All ready to go out sketching now , , , when the weather improves.
Blacker Hall Window
These are the last couple of pages – and the back inside cover – in my pocket-sized sketchbook.
The multi-stemmed sycamore grows behind the Halifax, last remaining bank in Ossett.
Trail Cam Troubles
A rainswept night by the pond proved too much for my trusty trail cam, the Browning Strike Force Pro XD.
Despite the rugged rubber armour the damp appears to have got into it.

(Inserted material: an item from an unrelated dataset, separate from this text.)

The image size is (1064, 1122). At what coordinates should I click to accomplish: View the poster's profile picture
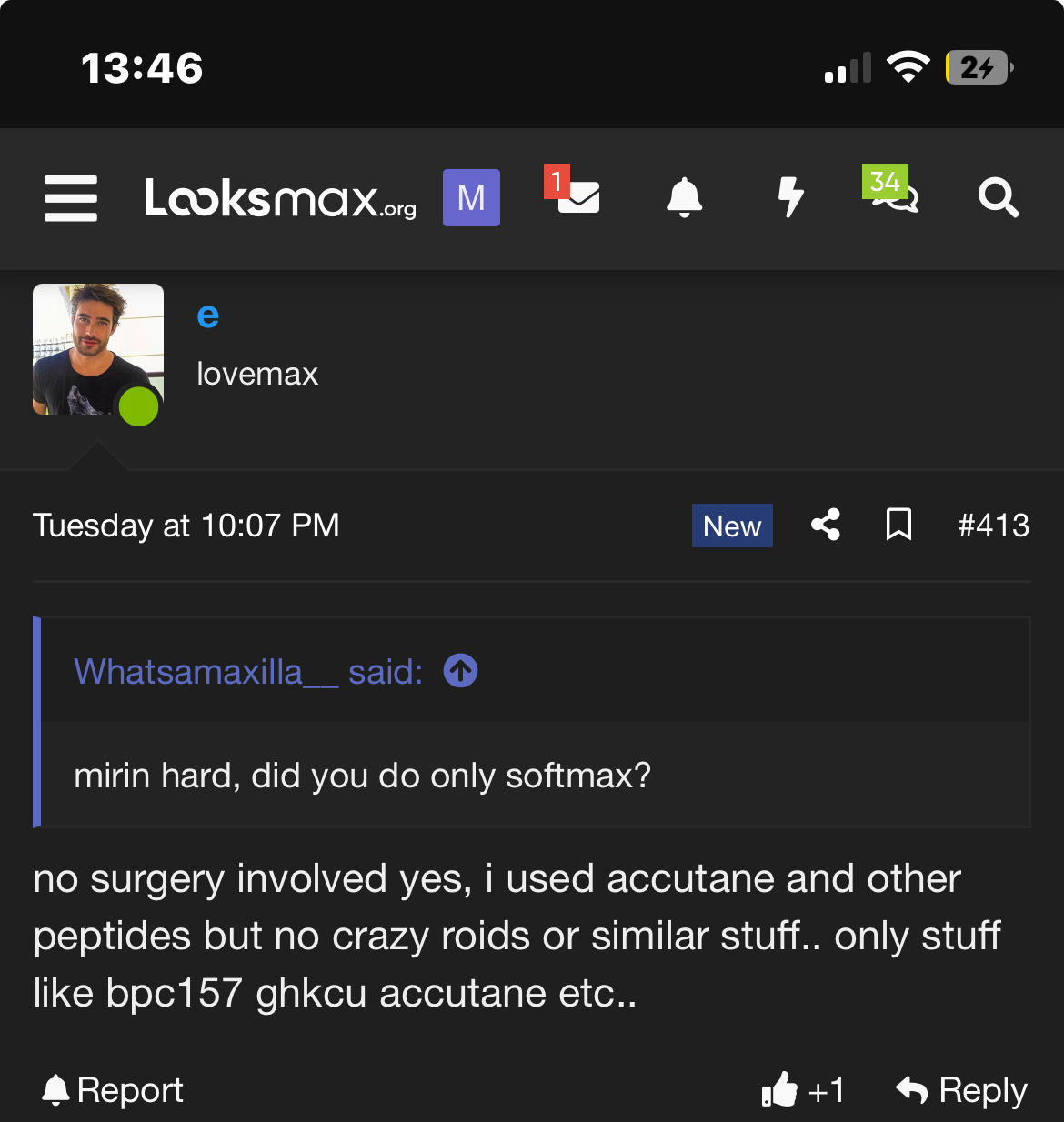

Let’s hope that Browning can help me get it into action again.
Pepper the Lurcher
For a lean rescue dog, Pepper the Lurcher seemed remarkably calm but her owner tells me that he’s noticed that if he gets out any kind of pole, like a garden rake, she’ll go straight back in the house, so she might have had a troubled history. She reacted to bangs from the kitchen in the Coffee Stop at the Junction where I was drawing her and looked at me with soulful eyes when I tackled a slice of cheesecake. Needless to say she didn’t get any (but the dog-friendly cafe provides a healthy option canine treat).
Rainy Morning
Drawing indoors and in a rainswept car park: this morning’s rain meant that we didn’t get off to Newmillerdam. I was looking down on the cars at the same angle as I was looking down on the piles of books and CDs on the shelf under my brother-in-law’s coffee table, so they look like a couple of models.
Church Street, Haworth
The Main Street end of Church Street, Haworth, from a photograph I took in 2013, that’s the church on the right and, according to Google, we’re looking at the back of what is now Haworth Wholefoods.
Winter Sketches Comic
The gallery of sketchbook pages that I posted the other day reminded me of a comic strip. Haven’t worked out the story yet but the chair reminds me of a Sherlock Holmes story . . .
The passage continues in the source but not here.